GOAL OF THE EXERCISE: In the records below, the line with "You are a GUI" opens the range and the line with "280x134 pixels." closes it; print that range exactly and nothing else.

RECORDS SUPPLIED:
----------
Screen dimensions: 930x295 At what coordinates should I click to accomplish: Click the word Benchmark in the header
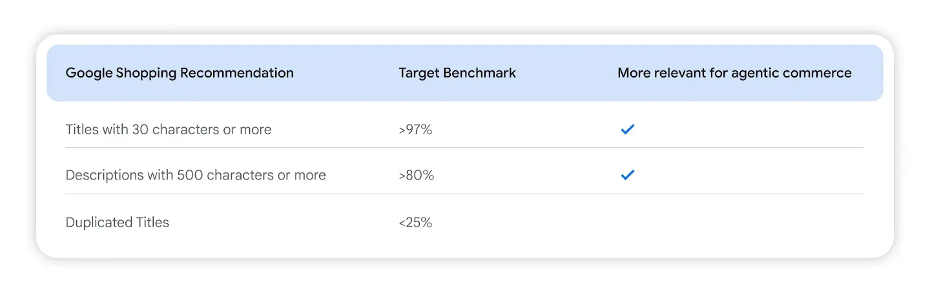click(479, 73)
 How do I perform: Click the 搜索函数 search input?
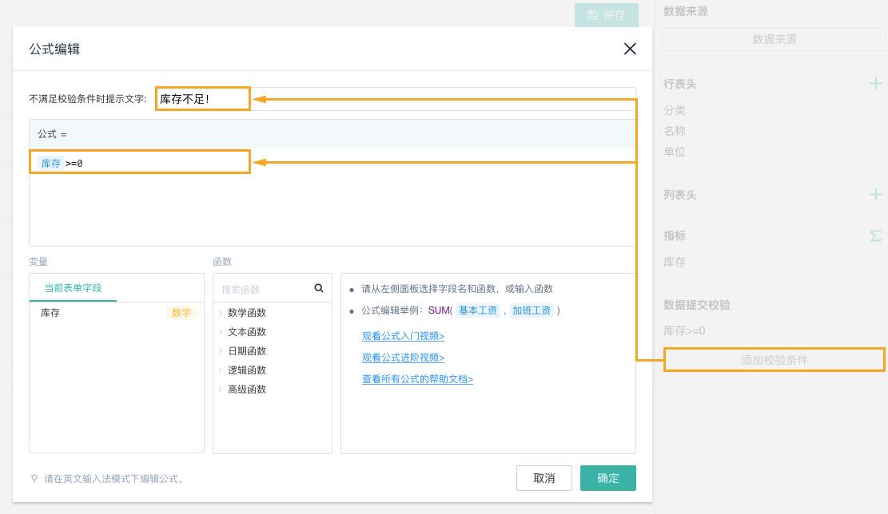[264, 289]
----------
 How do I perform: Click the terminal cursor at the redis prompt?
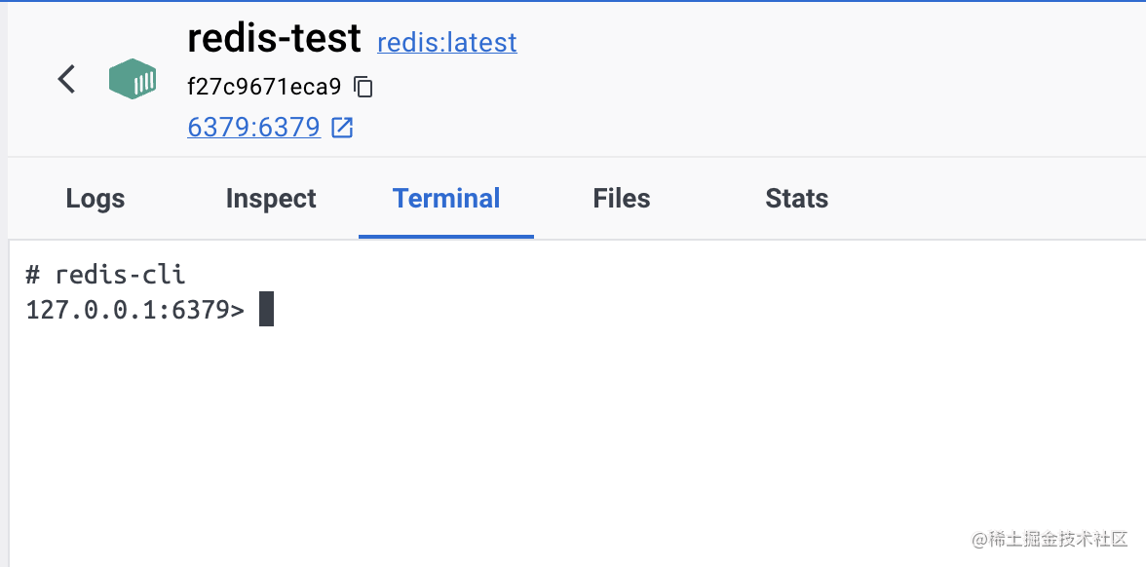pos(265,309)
----------
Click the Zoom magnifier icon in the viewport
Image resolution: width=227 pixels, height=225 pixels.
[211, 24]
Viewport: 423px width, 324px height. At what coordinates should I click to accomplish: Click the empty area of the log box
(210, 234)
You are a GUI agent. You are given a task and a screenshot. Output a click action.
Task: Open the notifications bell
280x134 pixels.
----------
SOLUTION FOR THIS EXERCISE:
You are a GUI agent. You are given a task and a screenshot. Output a click action.
Task: Open the notifications bell
280x134 pixels.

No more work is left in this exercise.